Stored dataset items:
- Opening Delimiter -

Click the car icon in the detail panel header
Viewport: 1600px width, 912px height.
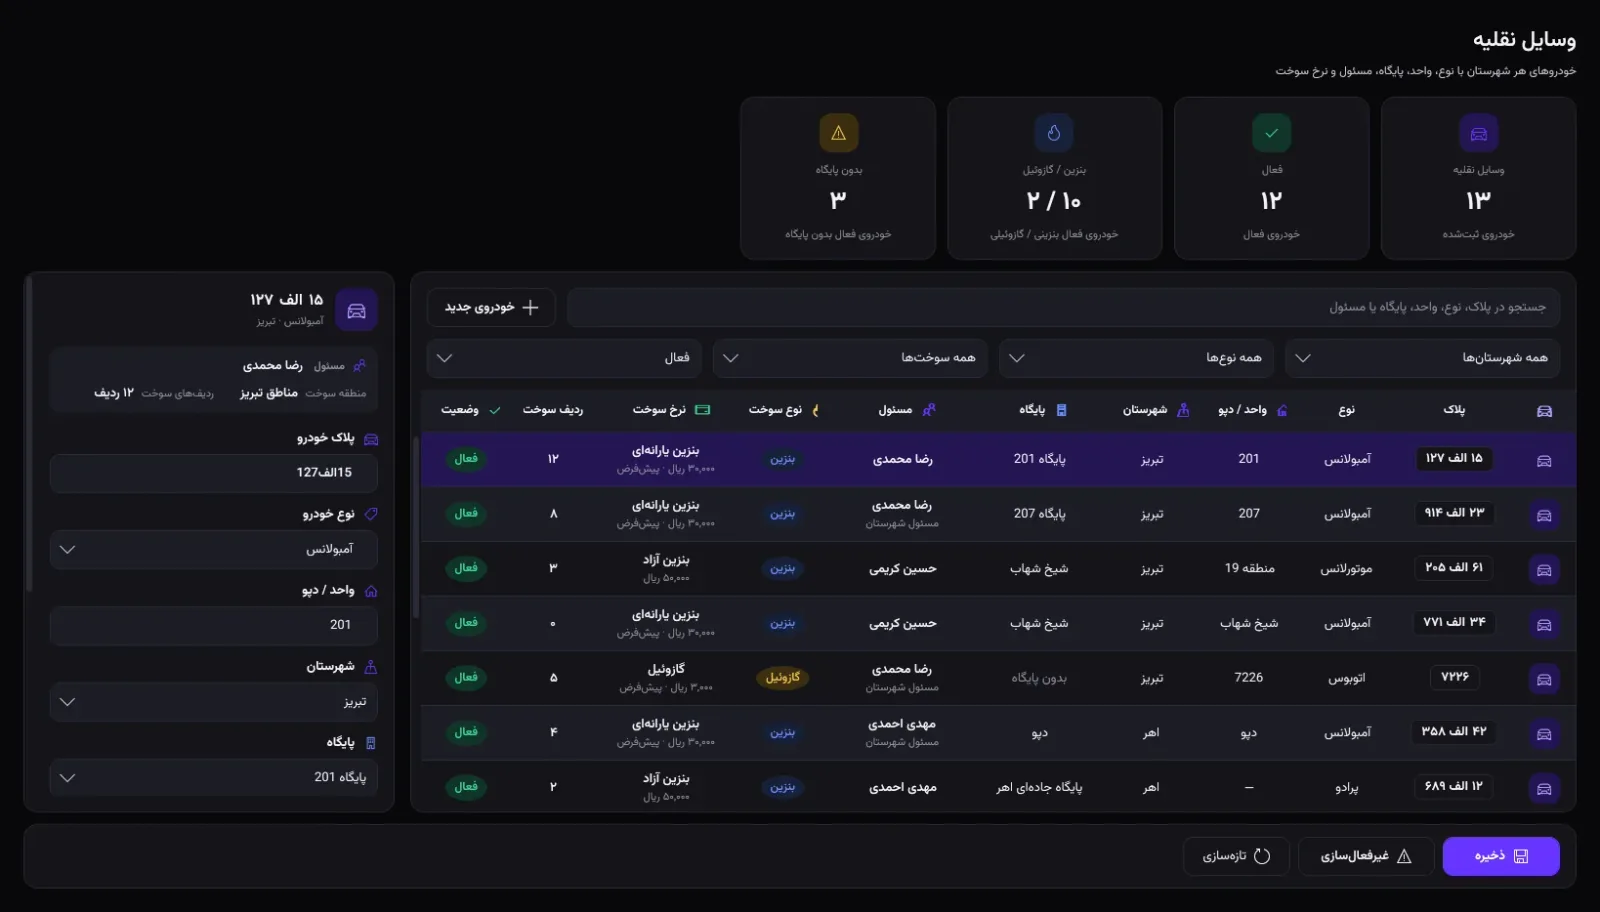point(356,310)
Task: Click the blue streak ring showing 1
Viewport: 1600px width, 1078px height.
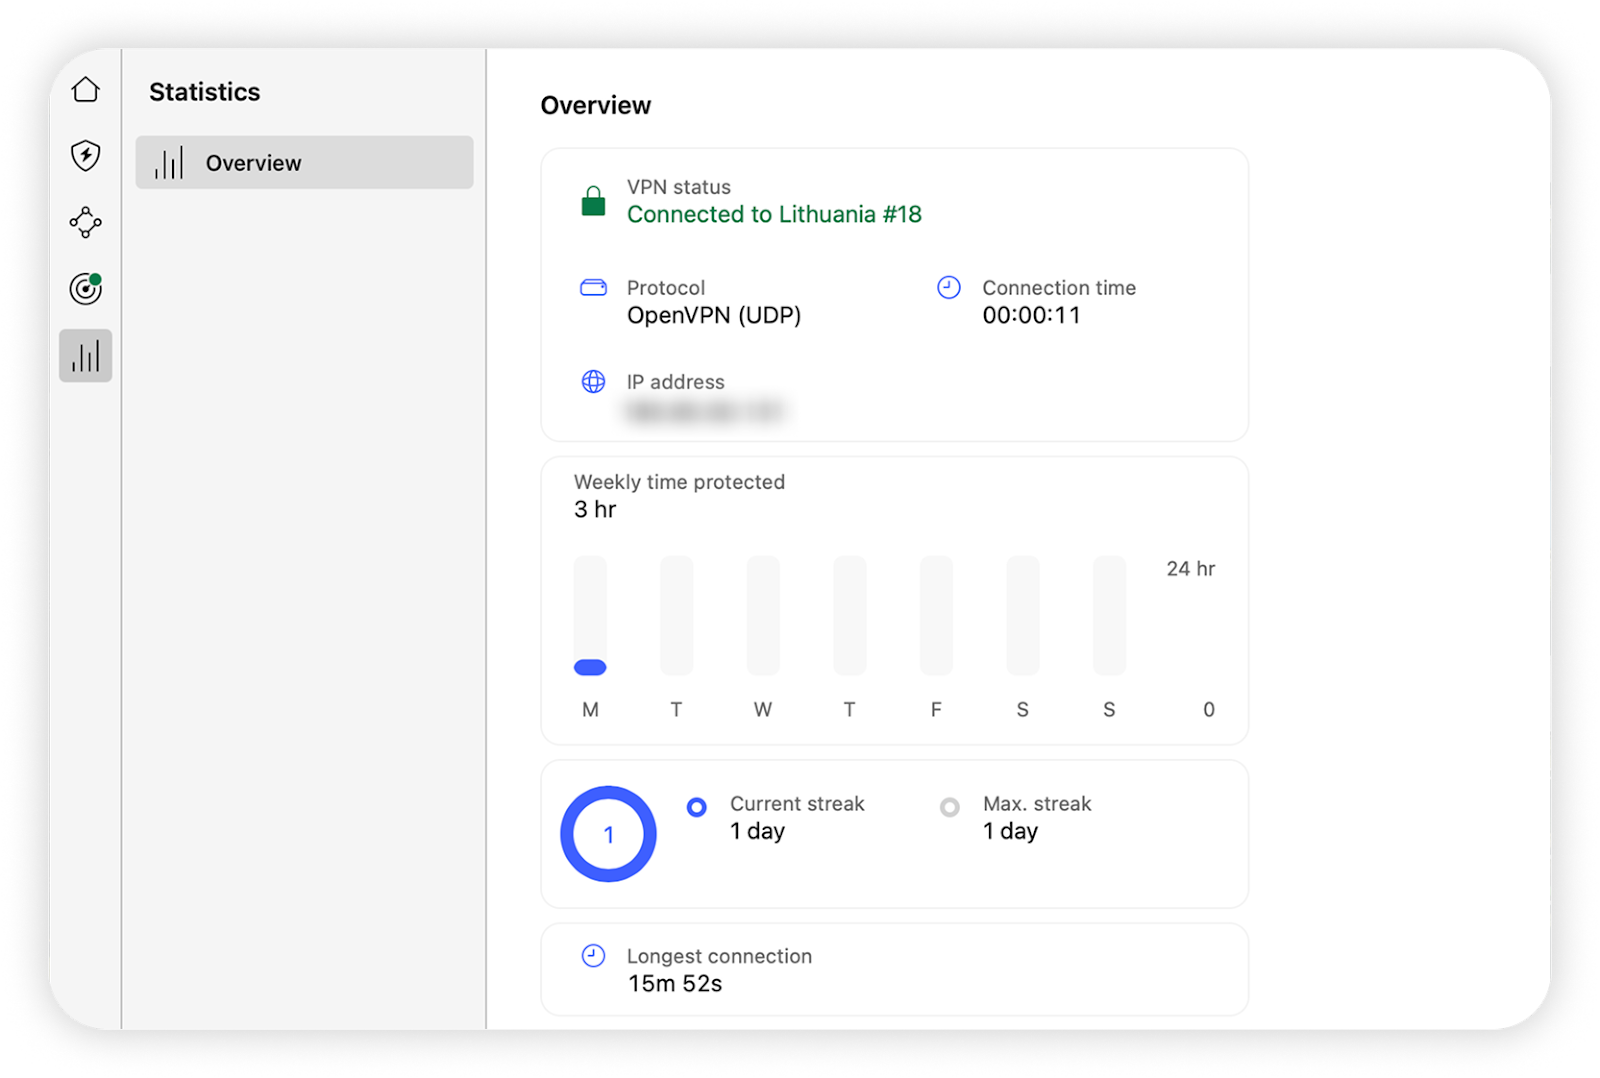Action: point(608,834)
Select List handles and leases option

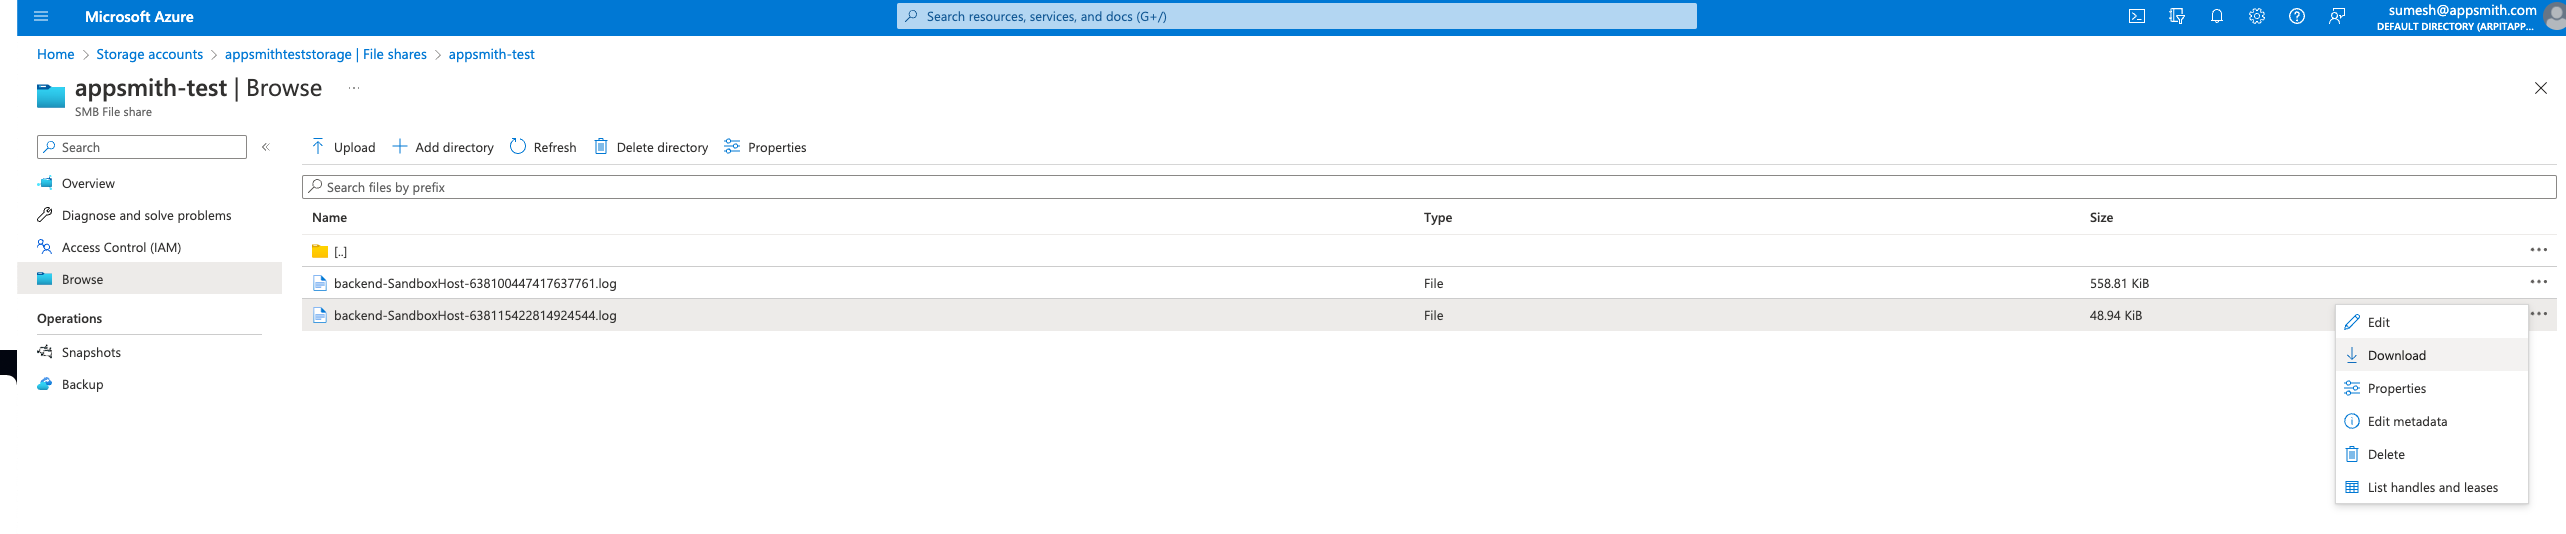coord(2431,487)
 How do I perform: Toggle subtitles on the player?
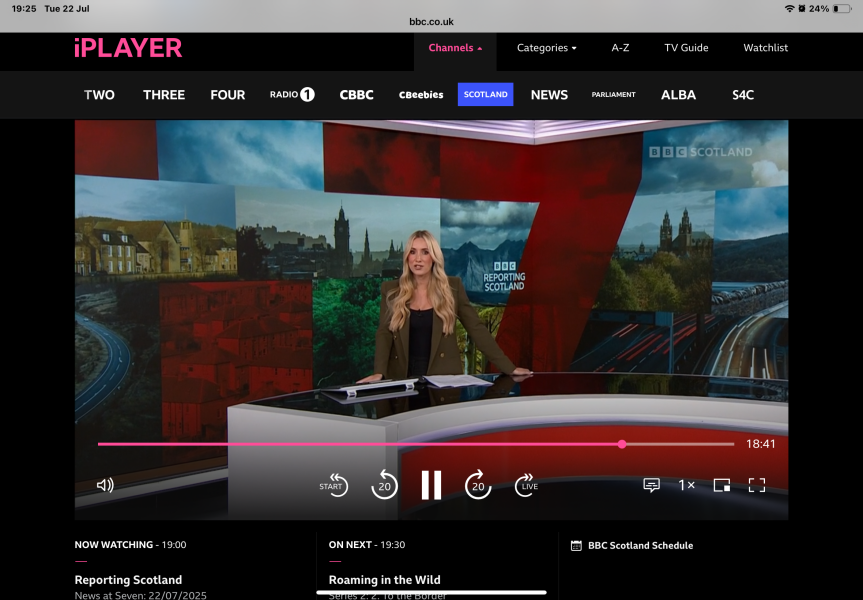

- Closing Delimiter -

**EXERCISE DESCRIPTION**
Please repeat the records above exactly, omitting any pictures they contain.

**TASK OUTPUT**
Click the car icon in the detail panel header
Viewport: 1600px width, 912px height.
point(356,310)
Task: Click the blue streak ring showing 1
Viewport: 1600px width, 1078px height.
Action: point(608,834)
Select List handles and leases option

coord(2431,487)
 How do I perform: Toggle subtitles on the player?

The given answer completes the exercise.